Exercise goal: The answer must consist solely of the lines from the line with "You are a computer-use" to the end of the data below, transcribed exactly and with no pictures.

Dataset entries:

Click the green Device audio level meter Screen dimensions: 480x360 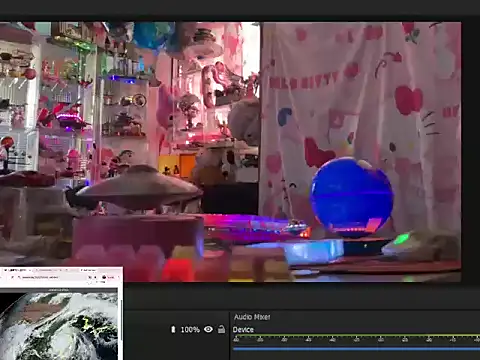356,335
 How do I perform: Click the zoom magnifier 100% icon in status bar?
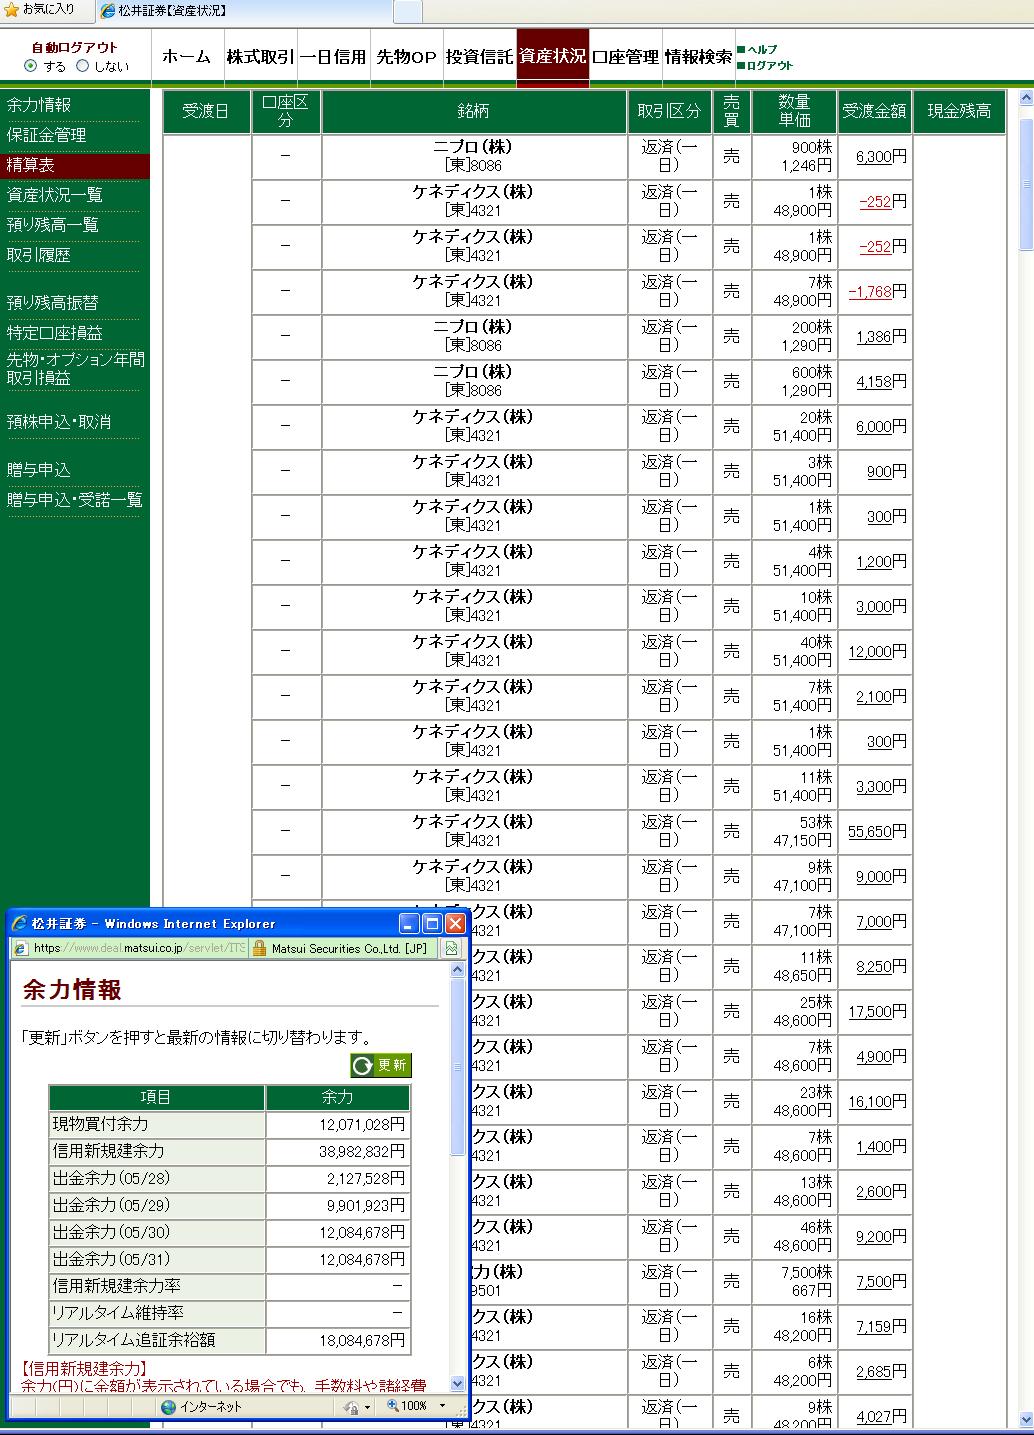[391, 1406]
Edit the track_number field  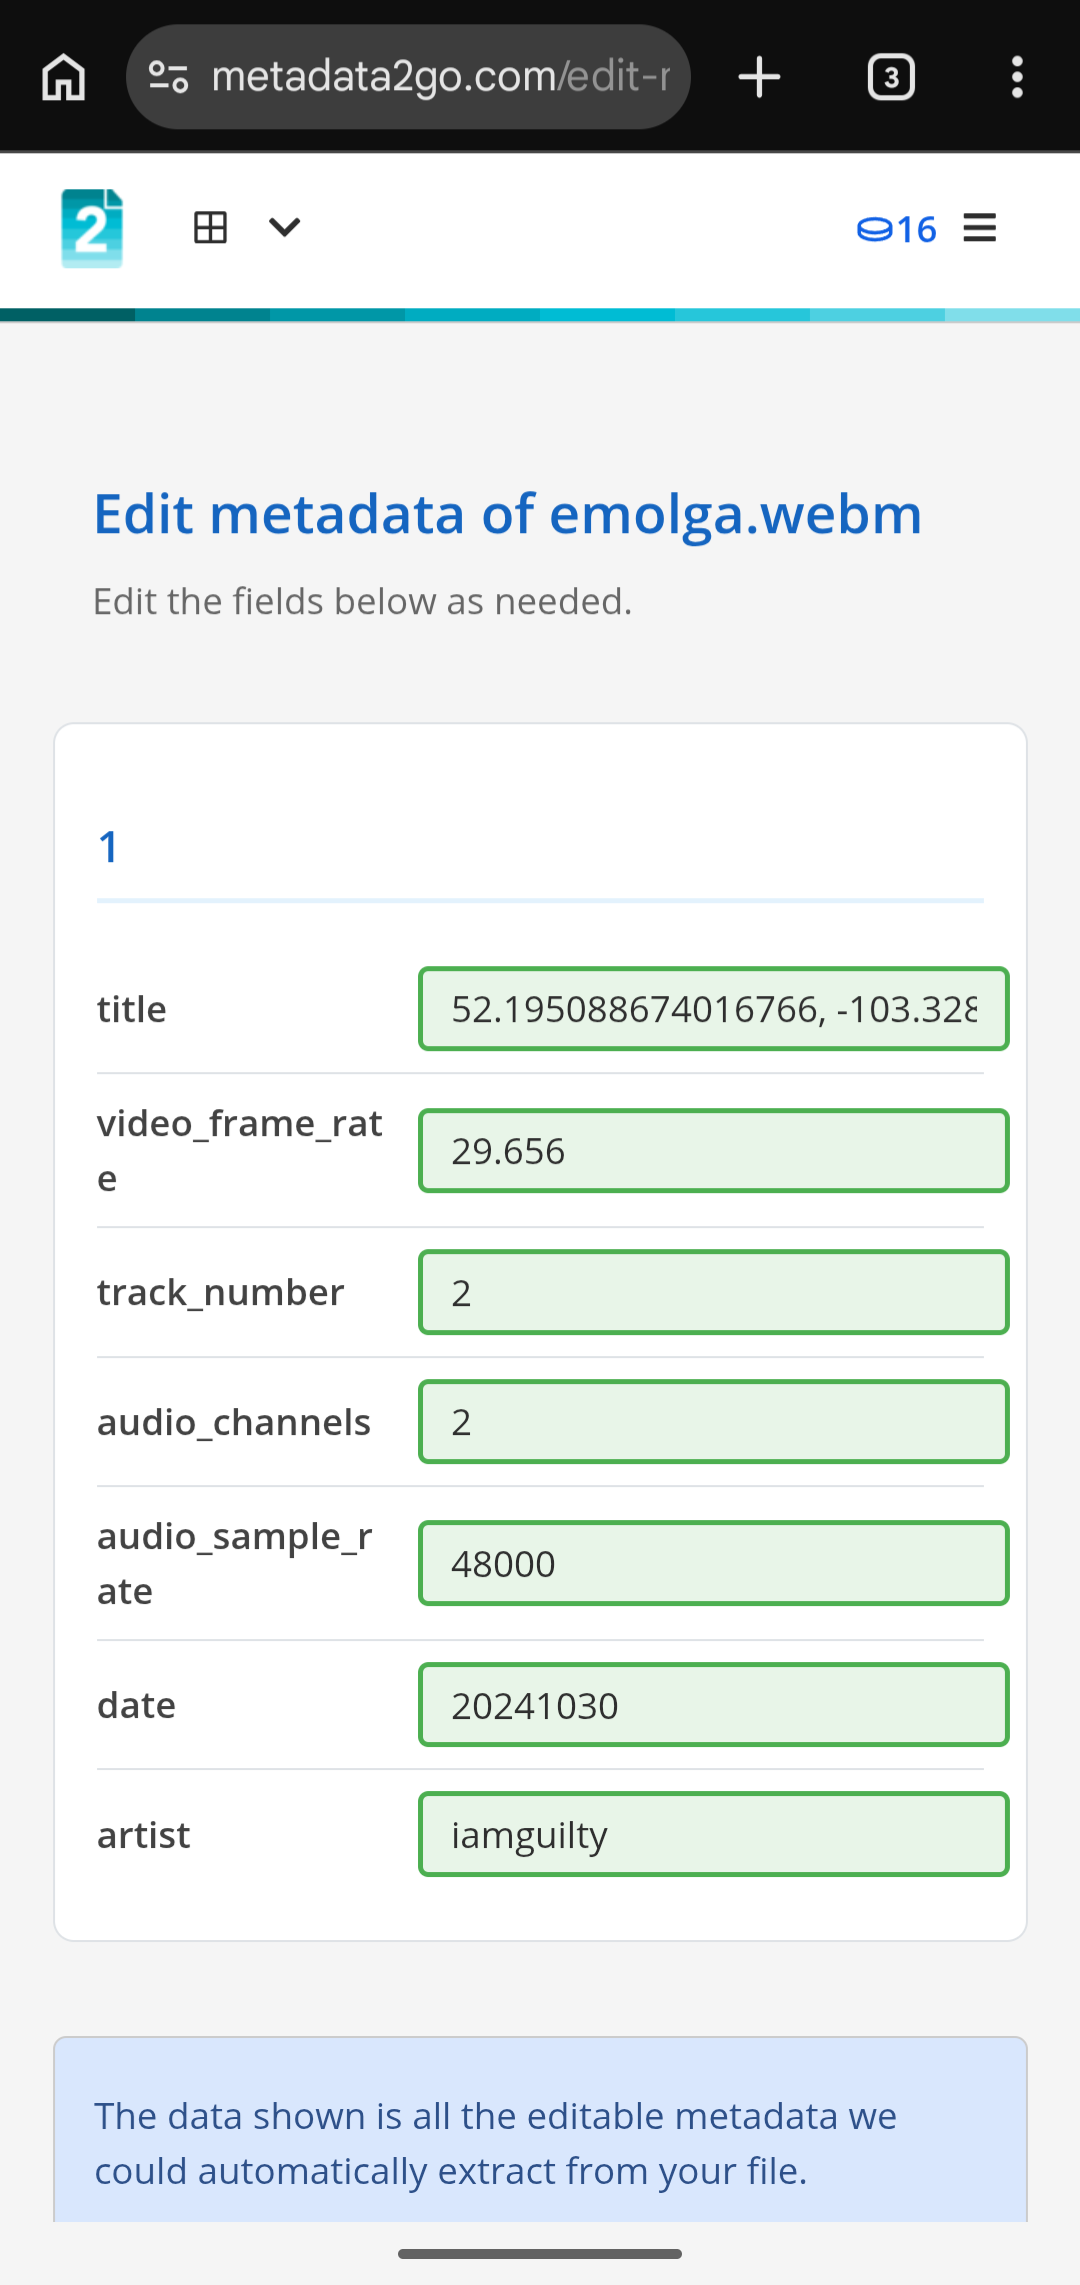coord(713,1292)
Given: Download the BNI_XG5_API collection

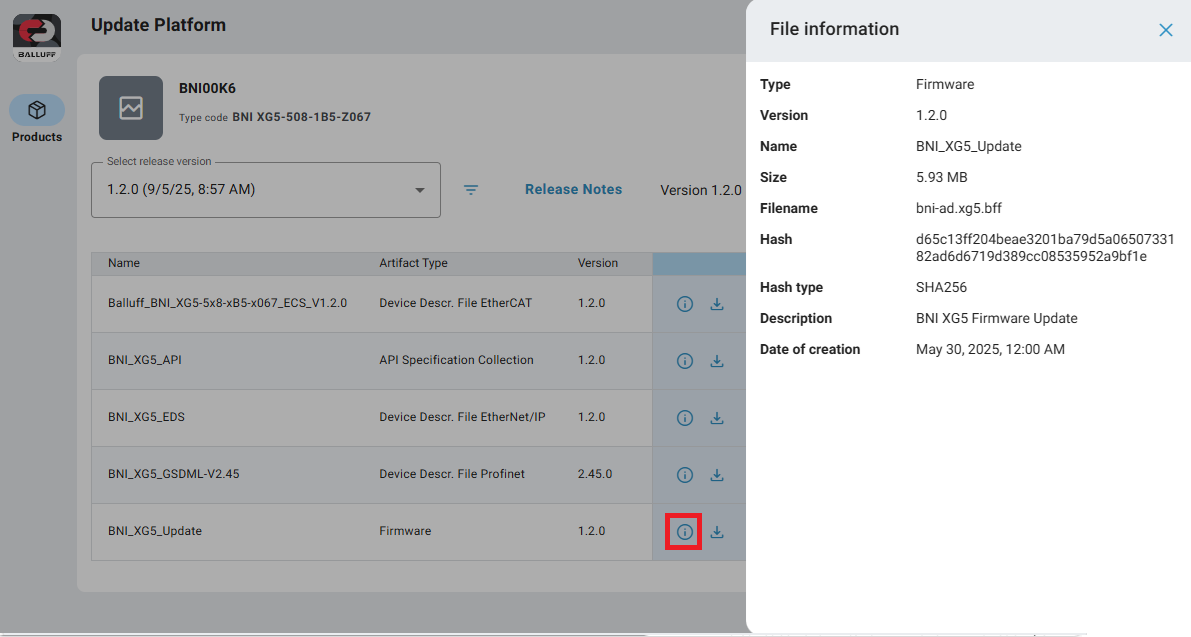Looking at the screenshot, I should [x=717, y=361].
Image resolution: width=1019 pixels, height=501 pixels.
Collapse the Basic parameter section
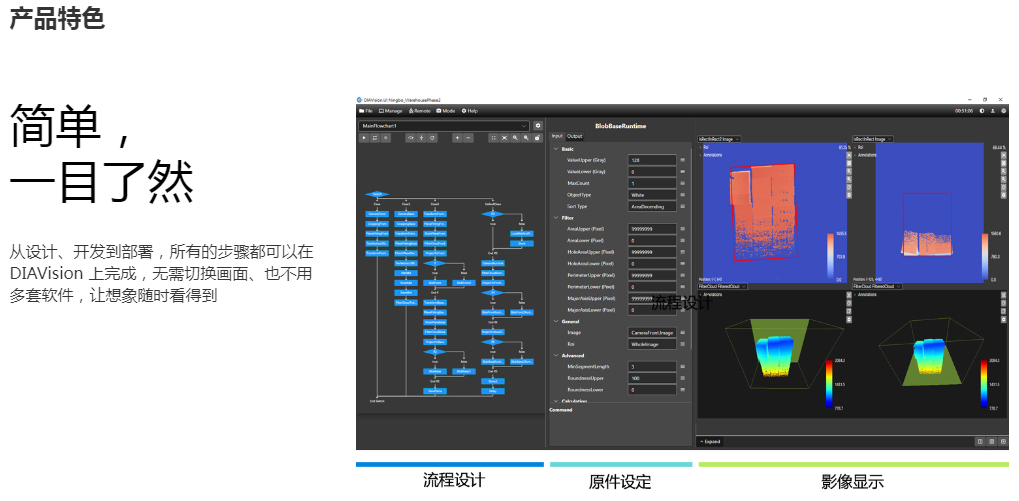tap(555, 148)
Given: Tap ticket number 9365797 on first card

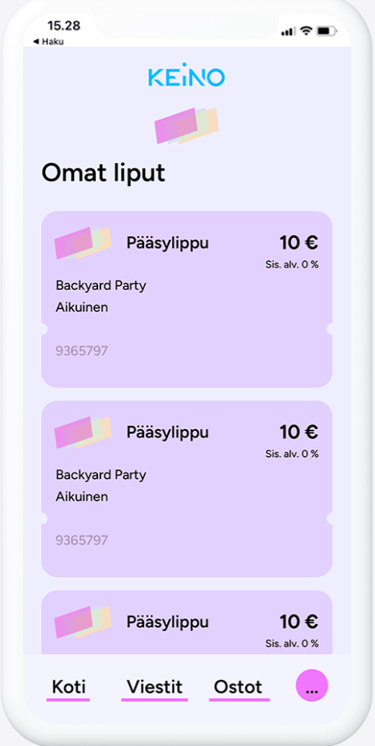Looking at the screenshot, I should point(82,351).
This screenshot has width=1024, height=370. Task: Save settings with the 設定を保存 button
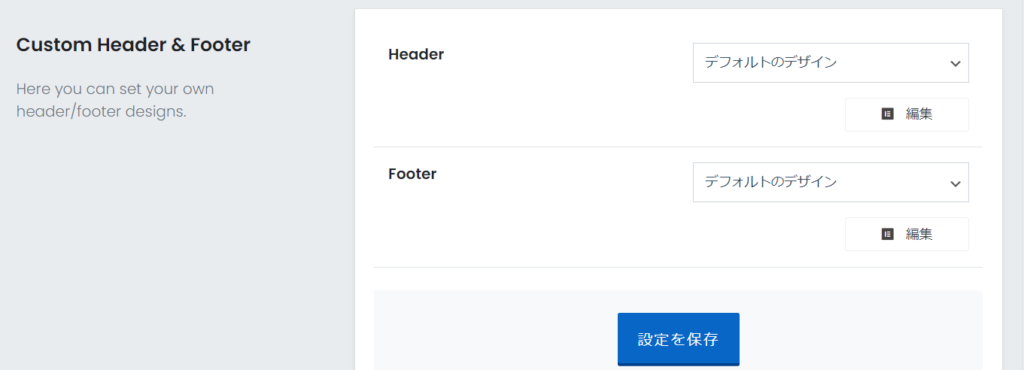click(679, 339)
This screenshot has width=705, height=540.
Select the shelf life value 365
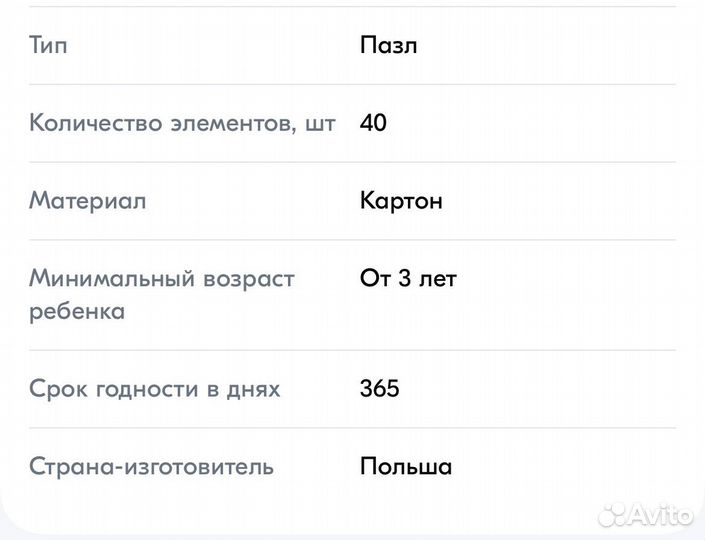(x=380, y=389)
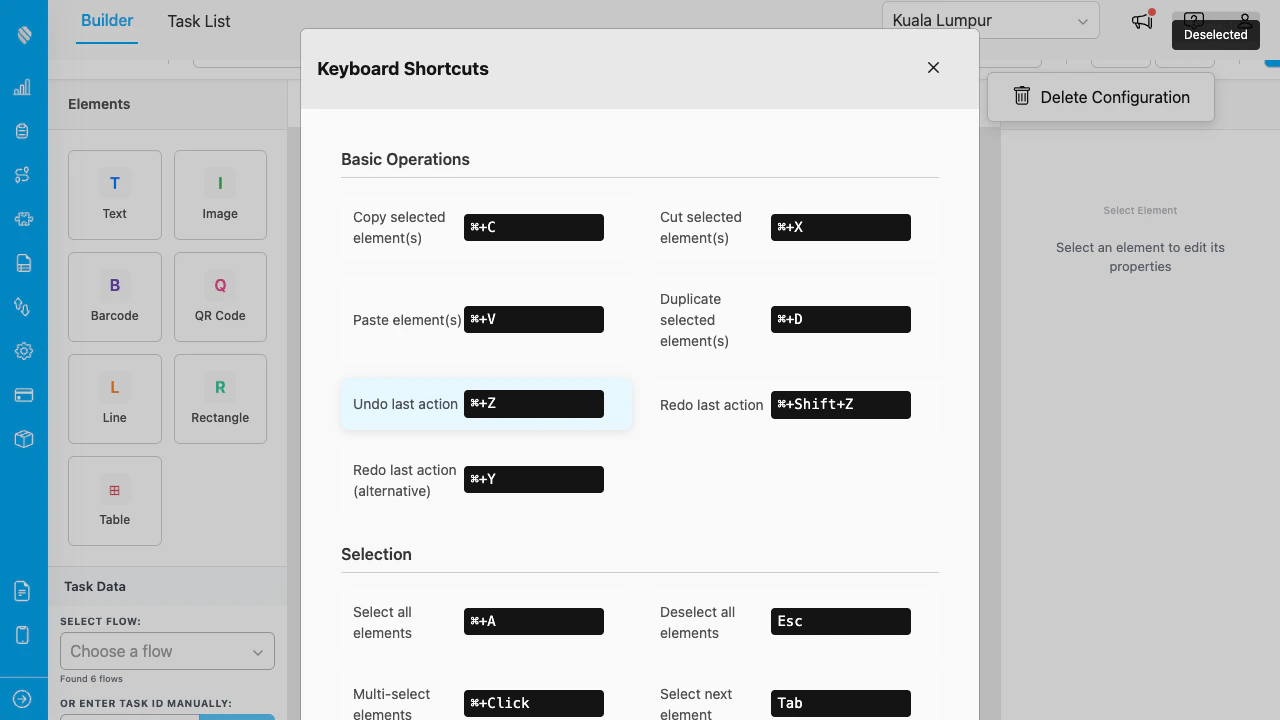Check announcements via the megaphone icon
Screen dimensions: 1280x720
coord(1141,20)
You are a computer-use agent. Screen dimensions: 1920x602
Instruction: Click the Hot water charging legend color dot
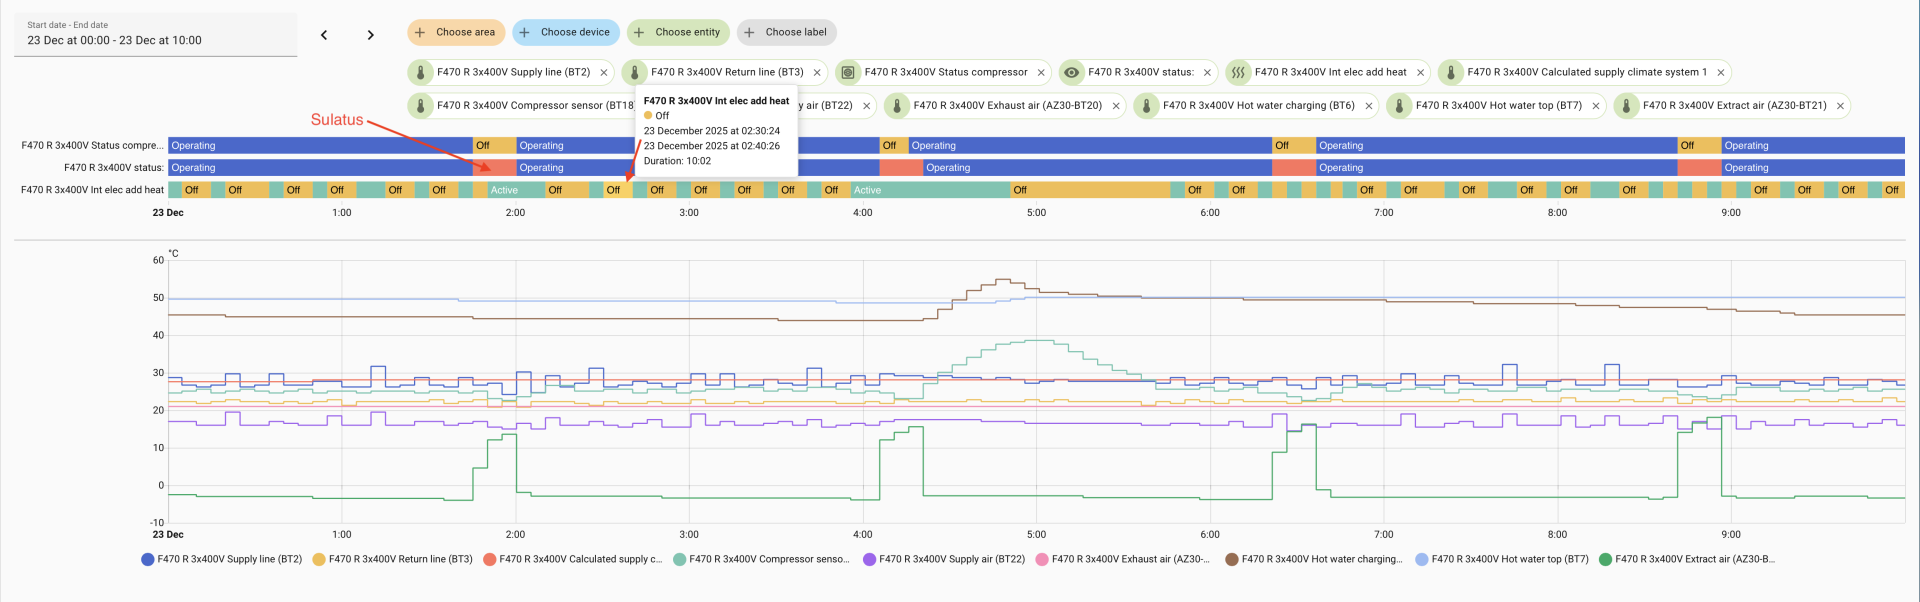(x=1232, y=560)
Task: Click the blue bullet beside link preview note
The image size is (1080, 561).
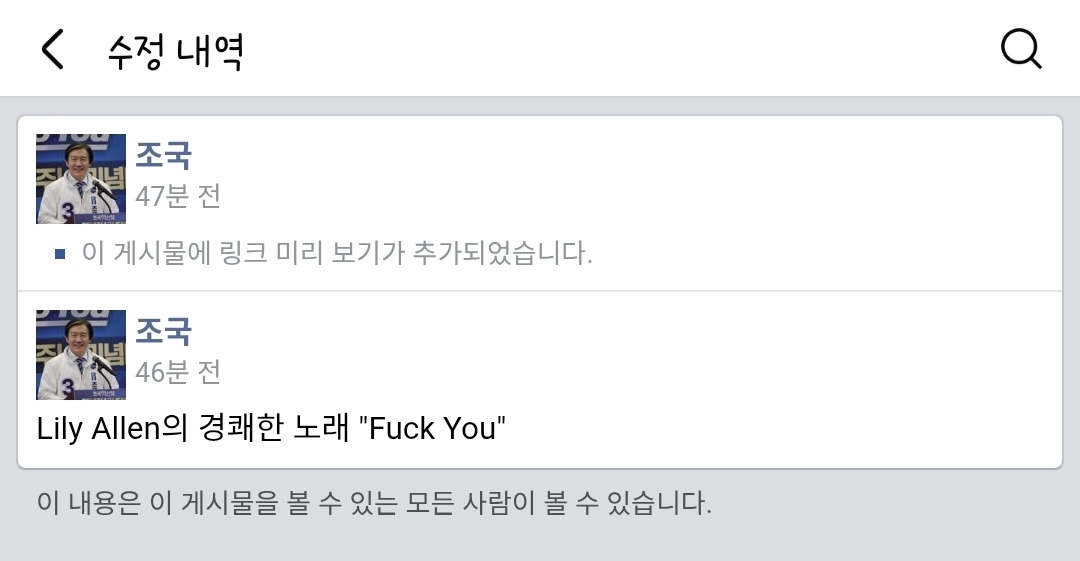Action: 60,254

Finished exercise:
You are a computer-use agent. Screen dimensions: 1920x602
Instruction: Click the Hot water charging legend color dot
(x=1232, y=560)
Task: Click the blue bullet beside link preview note
The image size is (1080, 561).
Action: 60,254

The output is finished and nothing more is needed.